Exercise details:
Restate all of the entries exactly, dropping any pictures they hold.

Dataset entries:
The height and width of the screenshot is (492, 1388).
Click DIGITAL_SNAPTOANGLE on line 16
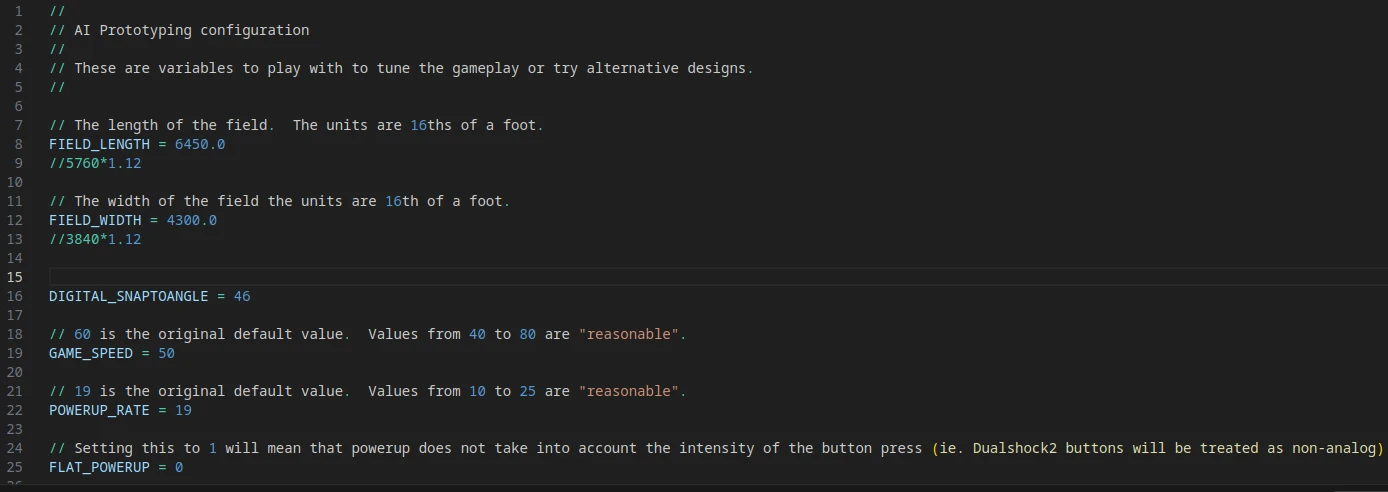pos(129,296)
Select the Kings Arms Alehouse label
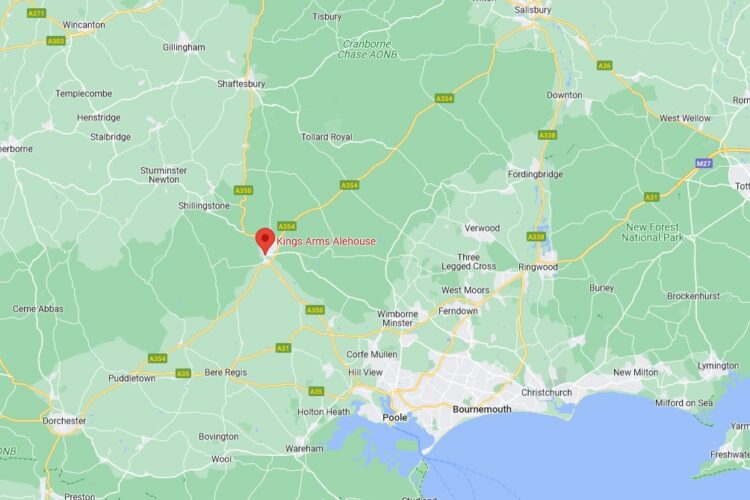This screenshot has width=750, height=500. [x=326, y=242]
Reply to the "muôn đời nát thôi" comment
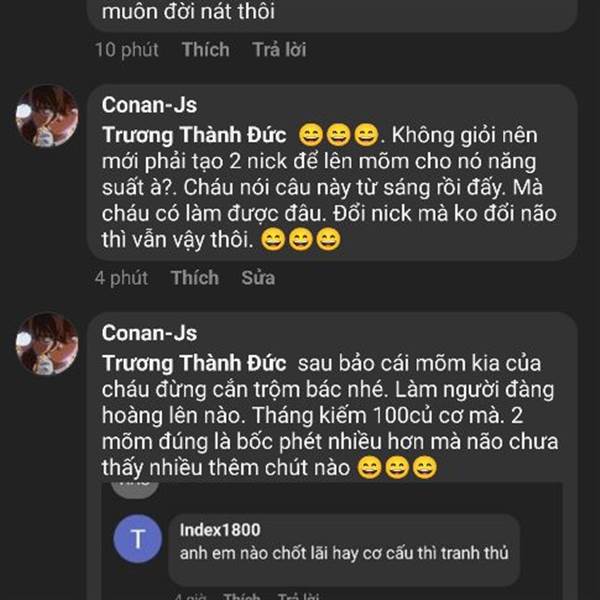This screenshot has height=600, width=600. [279, 49]
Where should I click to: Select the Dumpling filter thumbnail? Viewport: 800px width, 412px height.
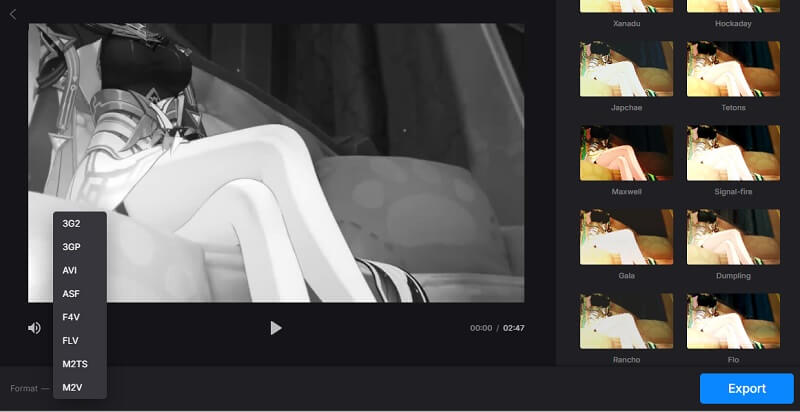tap(733, 236)
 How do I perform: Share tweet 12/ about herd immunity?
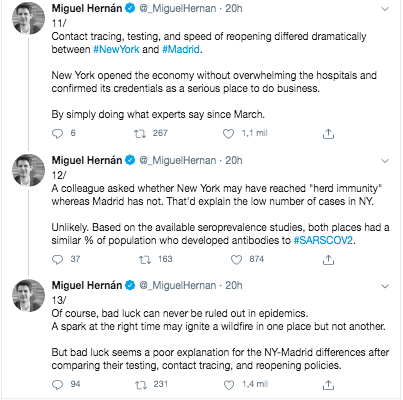328,260
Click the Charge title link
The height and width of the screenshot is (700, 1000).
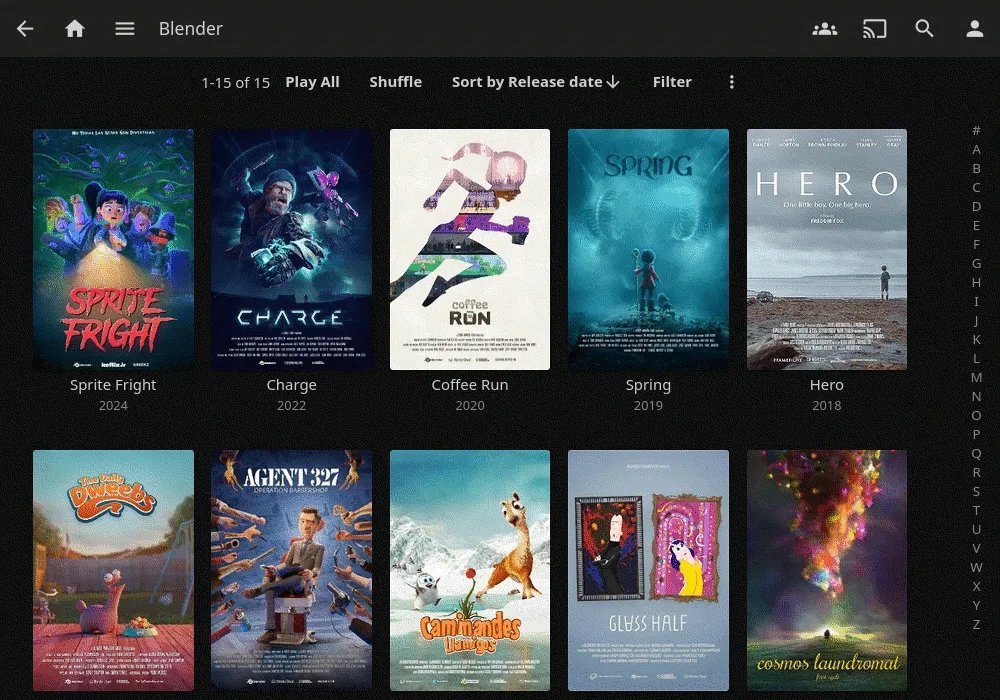291,385
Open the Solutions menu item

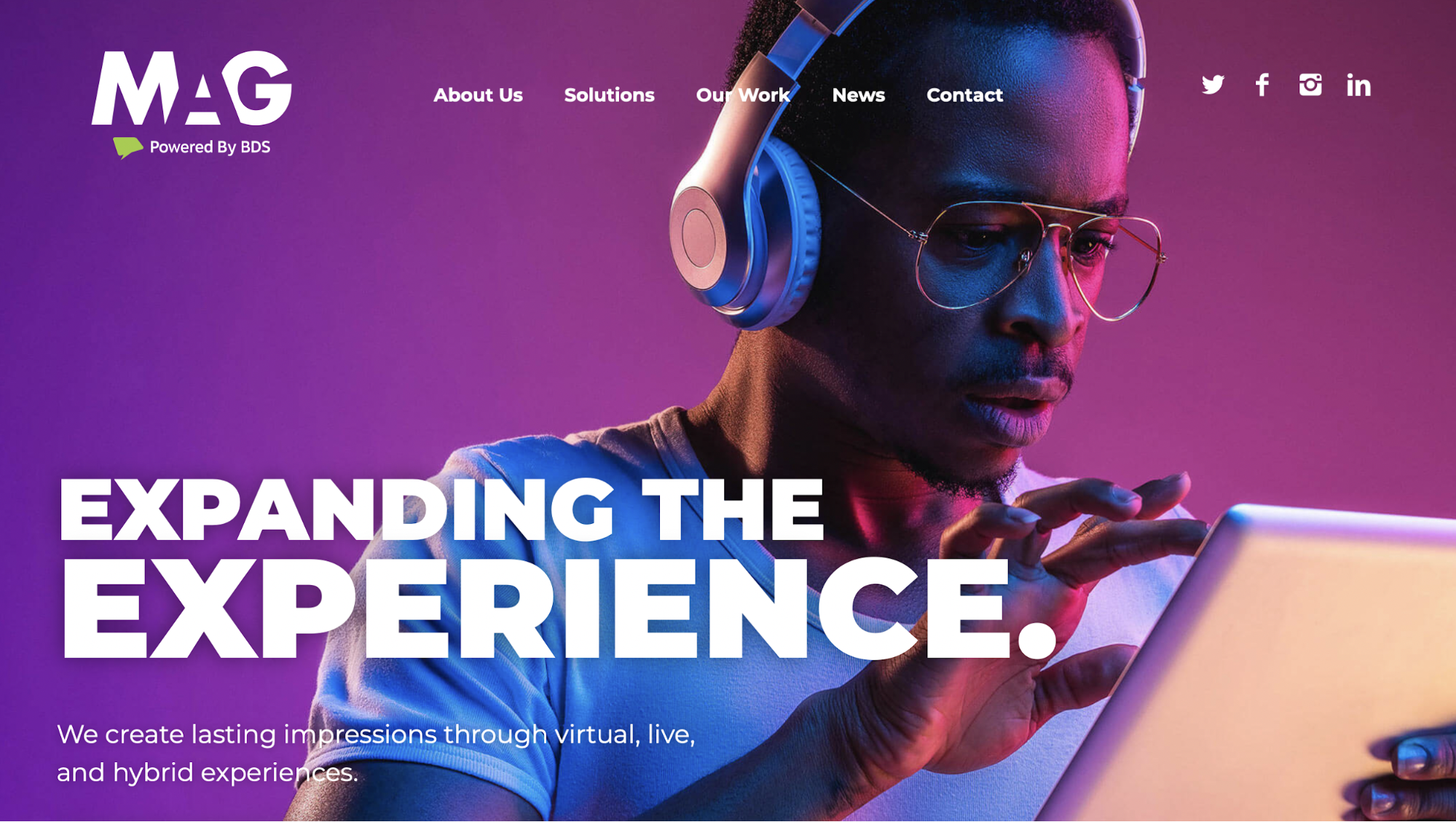(609, 95)
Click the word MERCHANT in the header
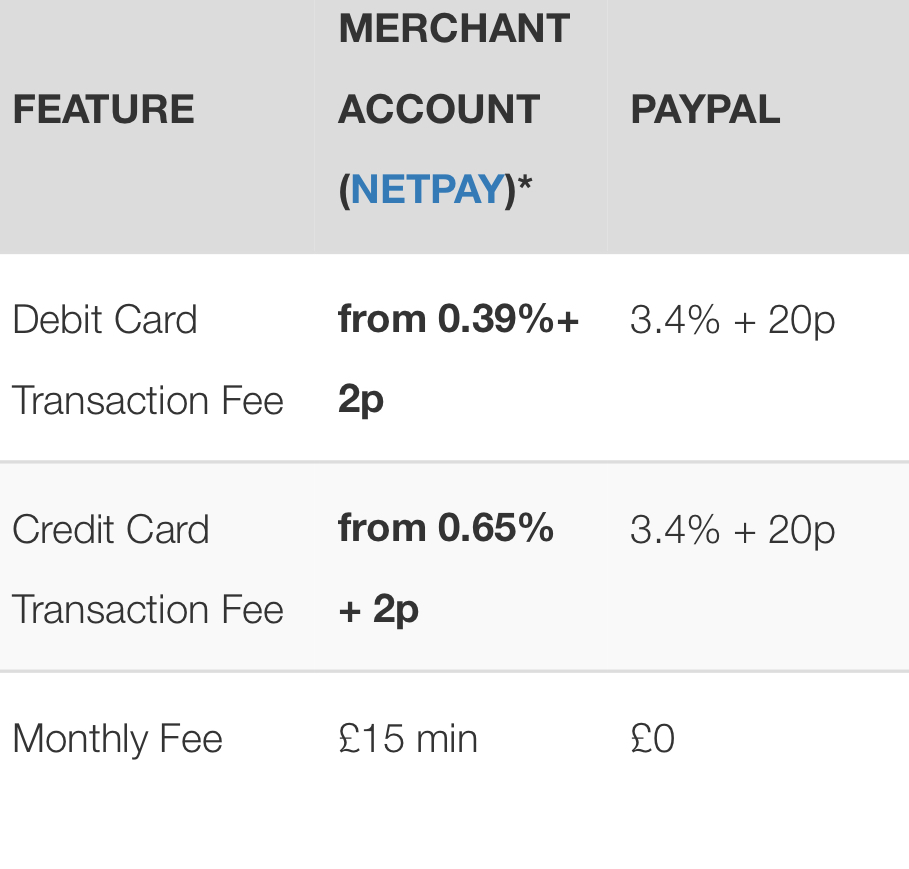 (x=454, y=28)
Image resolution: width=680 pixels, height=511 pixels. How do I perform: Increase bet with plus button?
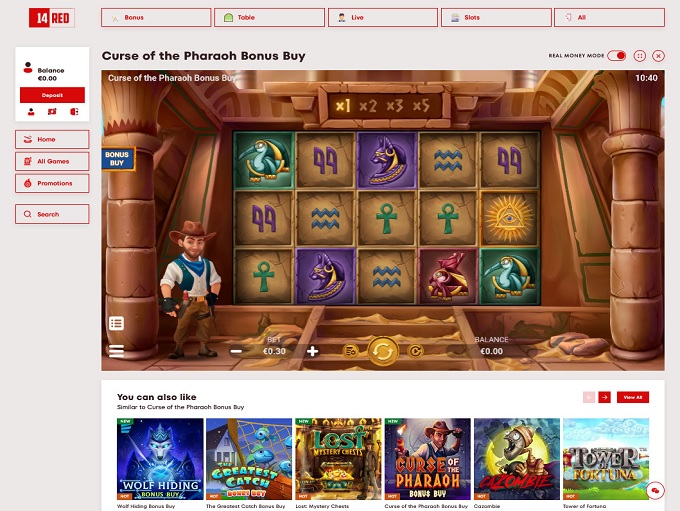coord(312,351)
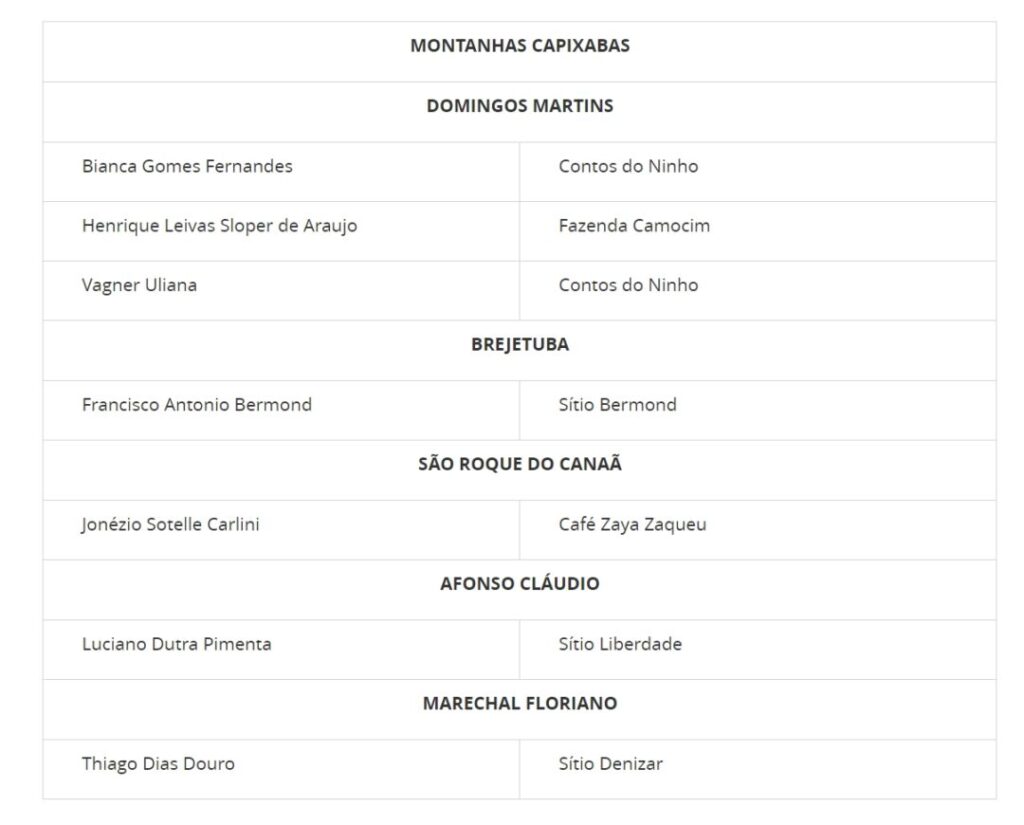Click the AFONSO CLÁUDIO section header
Screen dimensions: 1024x825
coord(519,584)
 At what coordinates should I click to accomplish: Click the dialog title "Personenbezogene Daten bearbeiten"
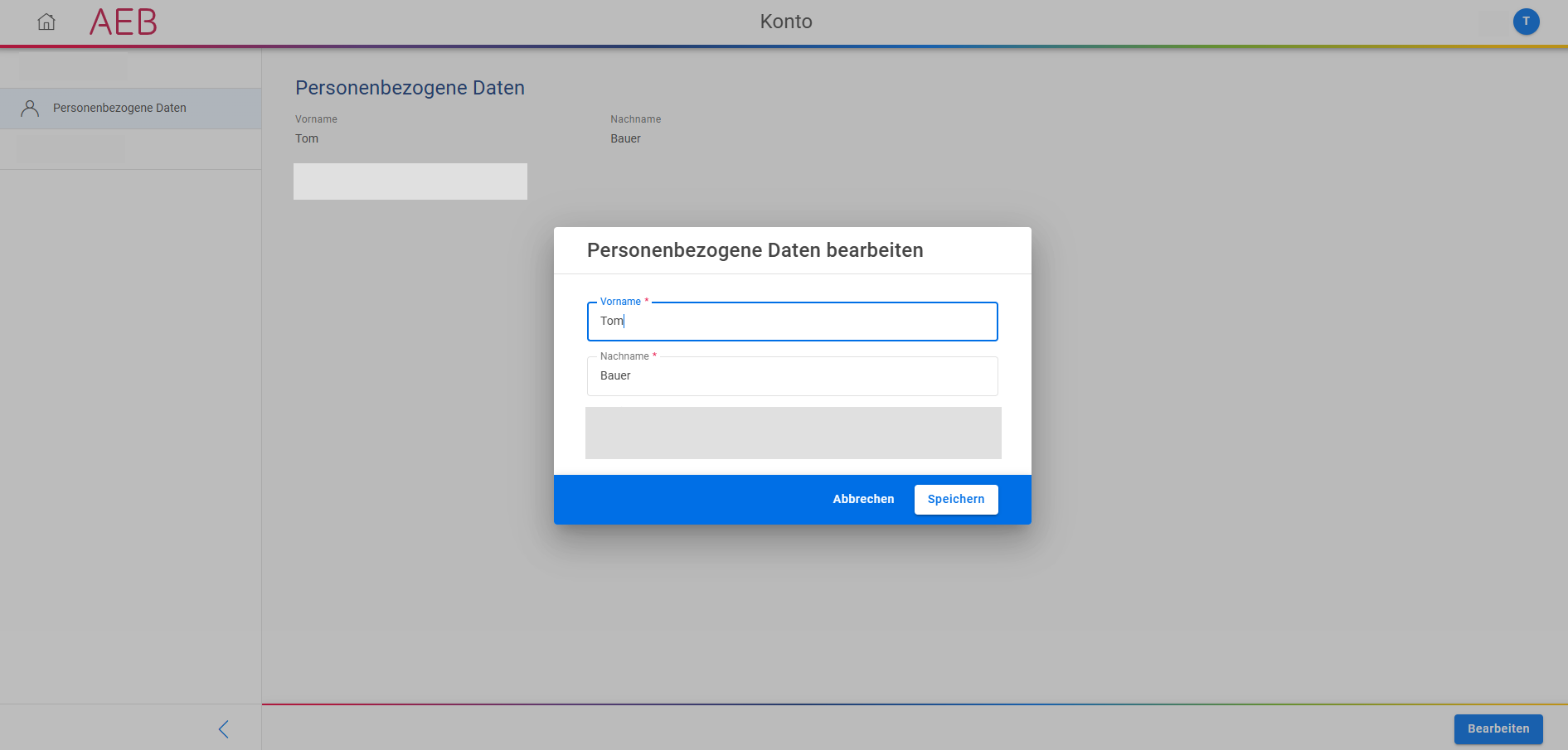pyautogui.click(x=755, y=250)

The completed task:
The height and width of the screenshot is (492, 1388).
Click DIGITAL_SNAPTOANGLE on line 16
pos(129,296)
Select the Kings Arms Alehouse label
This screenshot has width=750, height=500. [x=326, y=242]
Reply to the "muôn đời nát thôi" comment
This screenshot has height=600, width=600. [279, 49]
Where should I click to: Select the Dumpling filter thumbnail? Viewport: 800px width, 412px height.
tap(733, 236)
 How do I perform: Share tweet 12/ about herd immunity?
328,260
Click the Charge title link
The height and width of the screenshot is (700, 1000).
291,385
Open the Solutions menu item

(609, 95)
Click the word MERCHANT in the header
 (x=454, y=28)
Image resolution: width=680 pixels, height=511 pixels. How do I perform: Increase bet with plus button?
coord(312,351)
Click the AFONSO CLÁUDIO section header
Screen dimensions: 1024x825
coord(519,584)
 At what coordinates should I click to accomplish: Click the dialog title "Personenbezogene Daten bearbeiten"
pyautogui.click(x=755, y=250)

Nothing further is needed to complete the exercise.